RabbitMQ Monitoring Tools and the Key Metrics to Monitor

Peak performance and reliability depend on both a well-configured system and continuous RabbitMQ monitoring. RabbitMQ, a message broker connecting services, is a crucial component of any system. As such, it requires special monitoring to ensure any issues in the communication chain are noticed and resolved before they cause a complete outage.

In this post, we describe the key metrics to measure, how RabbitMQ supports the Prometheus and Grafana infrastructure, how our dashboards go beyond default monitoring and how you can utilise the detailed visibility to enhance your monitoring setup.

The Two Important RabbitMQ Monitoring Tools

RabbitMQ 4.0 removes performance metrics from the RabbitMQ Management UI and HTTP API, making a Prometheus-based setup the standard approach to observability. Metrics are exposed through the RabbitMQ Prometheus plugin, and Prometheus scrapes and stores these metrics for monitoring and alerting purposes.

Grafana complements this by visualising the metrics collected by Prometheus. It does not monitor RabbitMQ directly, but provides the dashboards and queries that operators use to understand cluster health, throughput, resource utilisation and workload imbalance.

Together, the two tools form the de facto monitoring stack for RabbitMQ in production environments.

The “Official” Dashboards to Monitor RabbitMQ

The official dashboards provided by the RabbitMQ developers are available from GitHub and the Grafana marketplace. They give a global view of your RabbitMQ cluster. The main one is the “RabbitMQ Overview”, which includes details of the main cluster runtime metrics:

Cluster health, including memory and disk space metrics
Publisher and consumer numbers and throughput
Aggregated message throughput metrics
Aggregated message counts
Connection, channel and queue churn statistics

There are several others for insights into the BEAM (Erlang) Virtual Machine’s memory allocators, the Raft subsystem metrics, the Erlang cluster distribution metrics and for RabbitMQ Stream-related statistics.

These are an important part of any RabbitMQ monitoring solution and will indicate when a cluster is healthy or when RabbitMQ experiences problems.

So what’s missing?

Although they lead you to the issues, the official dashboards lack the details to pinpoint the components (connections, channels or queues) that are responsible for or experiencing issues.

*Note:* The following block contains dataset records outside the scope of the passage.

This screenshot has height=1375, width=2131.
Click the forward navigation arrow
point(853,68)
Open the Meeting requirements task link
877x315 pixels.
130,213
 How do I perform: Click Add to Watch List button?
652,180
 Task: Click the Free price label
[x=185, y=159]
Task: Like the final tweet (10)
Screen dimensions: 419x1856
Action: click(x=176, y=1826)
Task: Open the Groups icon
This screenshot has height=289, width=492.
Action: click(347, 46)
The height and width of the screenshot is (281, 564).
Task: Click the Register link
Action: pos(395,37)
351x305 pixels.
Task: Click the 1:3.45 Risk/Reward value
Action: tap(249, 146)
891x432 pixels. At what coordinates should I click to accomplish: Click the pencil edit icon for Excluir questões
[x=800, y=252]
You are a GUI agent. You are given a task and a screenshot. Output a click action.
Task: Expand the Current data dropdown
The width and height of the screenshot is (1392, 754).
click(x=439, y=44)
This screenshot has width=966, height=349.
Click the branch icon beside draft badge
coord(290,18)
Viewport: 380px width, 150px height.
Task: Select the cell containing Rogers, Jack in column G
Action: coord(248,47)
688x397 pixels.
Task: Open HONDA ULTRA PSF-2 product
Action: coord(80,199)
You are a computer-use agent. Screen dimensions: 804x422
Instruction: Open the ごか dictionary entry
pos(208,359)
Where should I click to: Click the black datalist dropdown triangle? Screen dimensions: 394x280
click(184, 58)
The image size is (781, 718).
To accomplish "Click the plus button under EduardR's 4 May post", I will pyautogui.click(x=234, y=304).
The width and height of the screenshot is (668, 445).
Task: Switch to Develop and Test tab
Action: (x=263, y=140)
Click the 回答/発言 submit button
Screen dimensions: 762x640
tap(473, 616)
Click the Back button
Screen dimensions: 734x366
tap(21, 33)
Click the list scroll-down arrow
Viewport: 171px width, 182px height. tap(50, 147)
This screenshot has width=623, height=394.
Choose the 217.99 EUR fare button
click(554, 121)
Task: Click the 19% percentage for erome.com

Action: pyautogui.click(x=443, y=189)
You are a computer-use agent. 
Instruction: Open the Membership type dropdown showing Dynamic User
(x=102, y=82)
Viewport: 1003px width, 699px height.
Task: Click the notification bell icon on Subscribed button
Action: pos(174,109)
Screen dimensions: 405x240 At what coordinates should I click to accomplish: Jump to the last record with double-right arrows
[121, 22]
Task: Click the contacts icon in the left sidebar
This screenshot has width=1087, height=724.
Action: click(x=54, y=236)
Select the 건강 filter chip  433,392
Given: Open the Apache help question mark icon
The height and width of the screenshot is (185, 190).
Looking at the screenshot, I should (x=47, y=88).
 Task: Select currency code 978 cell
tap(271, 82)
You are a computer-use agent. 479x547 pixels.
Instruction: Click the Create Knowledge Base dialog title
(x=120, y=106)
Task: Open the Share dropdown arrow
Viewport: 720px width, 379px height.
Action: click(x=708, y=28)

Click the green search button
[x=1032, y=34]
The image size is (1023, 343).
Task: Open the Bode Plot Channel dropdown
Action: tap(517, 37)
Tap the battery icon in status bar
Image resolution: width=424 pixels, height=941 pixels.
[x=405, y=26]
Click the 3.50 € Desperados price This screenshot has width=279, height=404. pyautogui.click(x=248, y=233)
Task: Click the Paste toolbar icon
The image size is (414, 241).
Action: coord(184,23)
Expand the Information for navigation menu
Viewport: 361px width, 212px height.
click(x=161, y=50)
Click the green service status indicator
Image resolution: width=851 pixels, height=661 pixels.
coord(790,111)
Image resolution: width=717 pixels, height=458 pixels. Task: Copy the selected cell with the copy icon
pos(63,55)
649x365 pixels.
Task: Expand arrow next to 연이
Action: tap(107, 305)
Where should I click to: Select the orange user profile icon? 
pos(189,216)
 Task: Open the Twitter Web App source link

Luckily, the information needed is provided by RabbitMQ itself, and our additional dashboards fill the crucial, but missing, visualisation.

But first, what do you need to see?

Key RabbitMQ Metrics to Monitor

RabbitMQ performance problems usually surface in one of four areas: queues, connections, channels or the underlying cluster resources. Effective monitoring requires focusing on the metrics that reflect message flow, consumer health and broker capacity, rather than relying solely on high-level status indicators.

Queue Metrics

Queues are where messages accumulate, so they must be monitored continuously, even when the system appears idle.

Critical metrics include:

Total message count and unacknowledged messages: Growth indicates slow or stalled consumers. A backlog on a single queue can affect the entire RabbitMQ cluster.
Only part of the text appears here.